语言模式服务黑盒图 (Black-Box Tuning for Language-Model-as-a-Service)

Extremely large pre-trained language models (PTMs) such as GPT-3 are usually released as a service. It allows users to design task-specific prompts to query the PTMs through some black-box APIs. In such a scenario, which we call Language-Model-as-a-Service (LMaaS), the gradients of PTMs are usually unavailable. Can we optimize the task prompts by only accessing the model inference APIs? This paper proposes the black-box tuning framework to optimize the continuous prompt prepended to the input text via derivative-free optimization. Instead of optimizing in the original high-dimensional prompt space, which is intractable for traditional derivative-free optimization, we perform optimization in a randomly generated subspace due to the low intrinsic dimensionality of large PTMs. The experimental results show that the black-box tuning with RoBERTa on a few labeled samples not only significantly outperforms manual prompt and GPT-3's in-context learning, but also surpasses the gradient-based counterparts, i.e., prompt tuning and full model tuning.

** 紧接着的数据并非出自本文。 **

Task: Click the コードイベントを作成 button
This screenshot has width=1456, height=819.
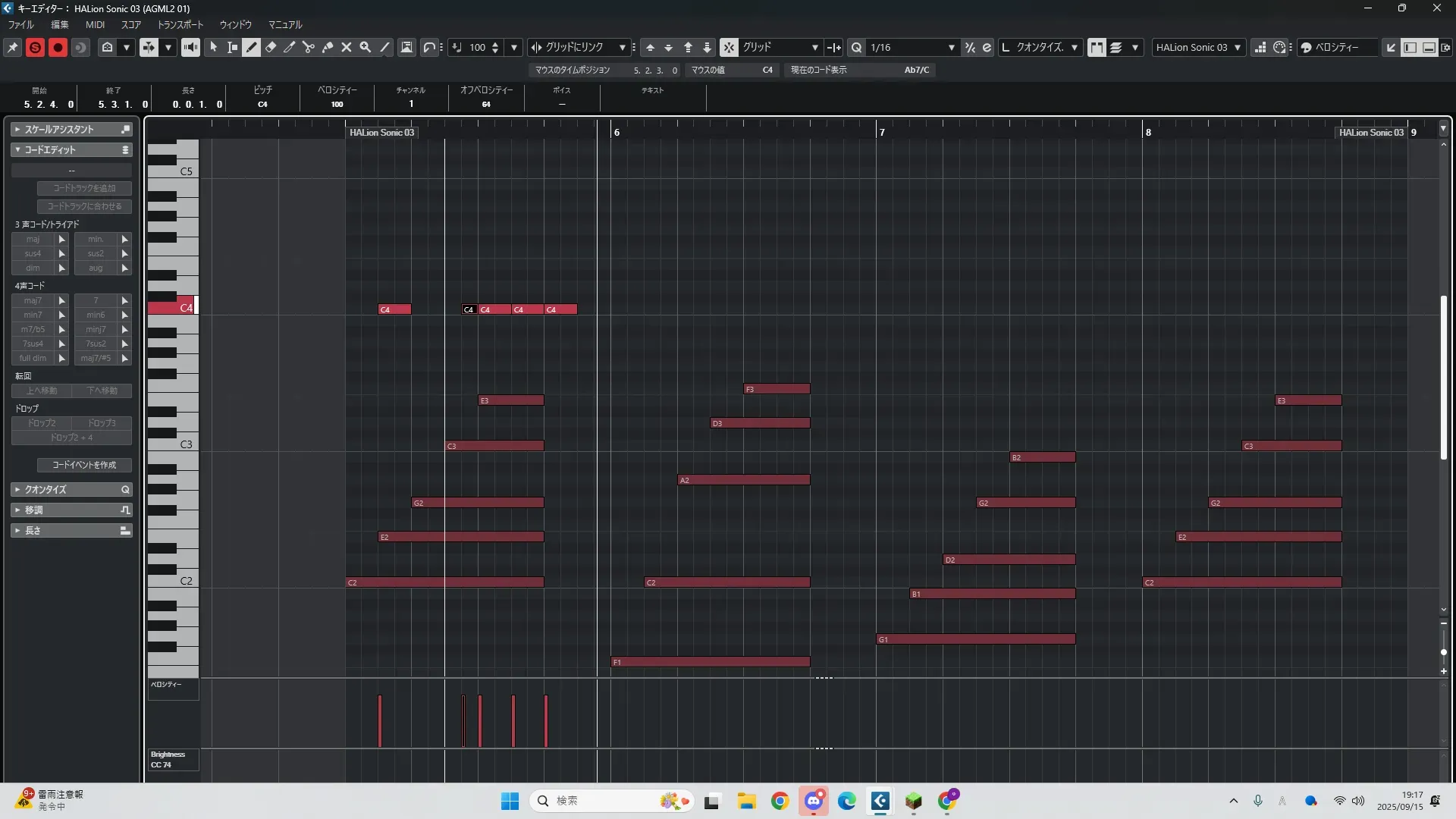Action: [x=84, y=465]
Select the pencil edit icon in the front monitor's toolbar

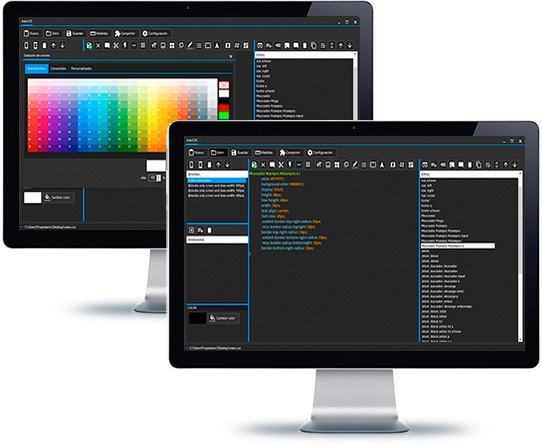coord(355,165)
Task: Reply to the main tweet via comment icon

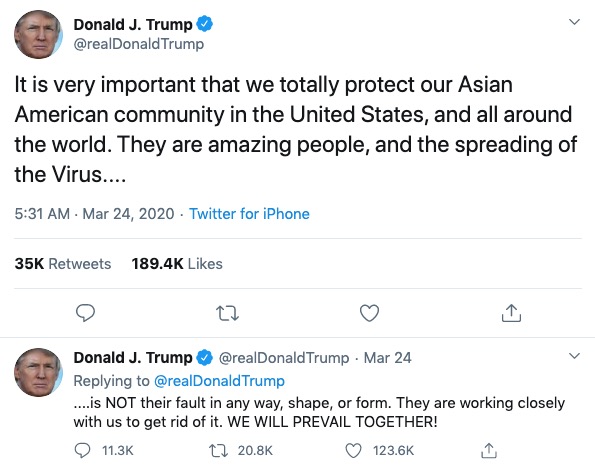Action: 85,313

翻译：GPT-3等极大型预先培训语言模型(PTMs)通常作为一种服务发布。它允许用户设计特定任务提示, 通过一些黑盒 API 来询问 PTM 。在这样的情景中, 我们称之为语言模型( Model- as- a- service ), PTM 的梯度通常不存在。我们能否通过只访问模型推断 API 来优化任务提示? 本文建议黑盒调控框架, 通过无衍生物优化优化来优化输入文本的连续快速预知。我们不是在传统的高维快速空间优化, 而是因为大型 PTM 的低内在维度造成的随机生成子空间进行优化。实验结果显示, 与 RoBERTa 的黑盒在少数标签样本上的调整不仅大大超越了手法速度, GPT-3 在文字上学习, 也超过了基于梯度的对应方, 即, 快速调整和完全模型调整。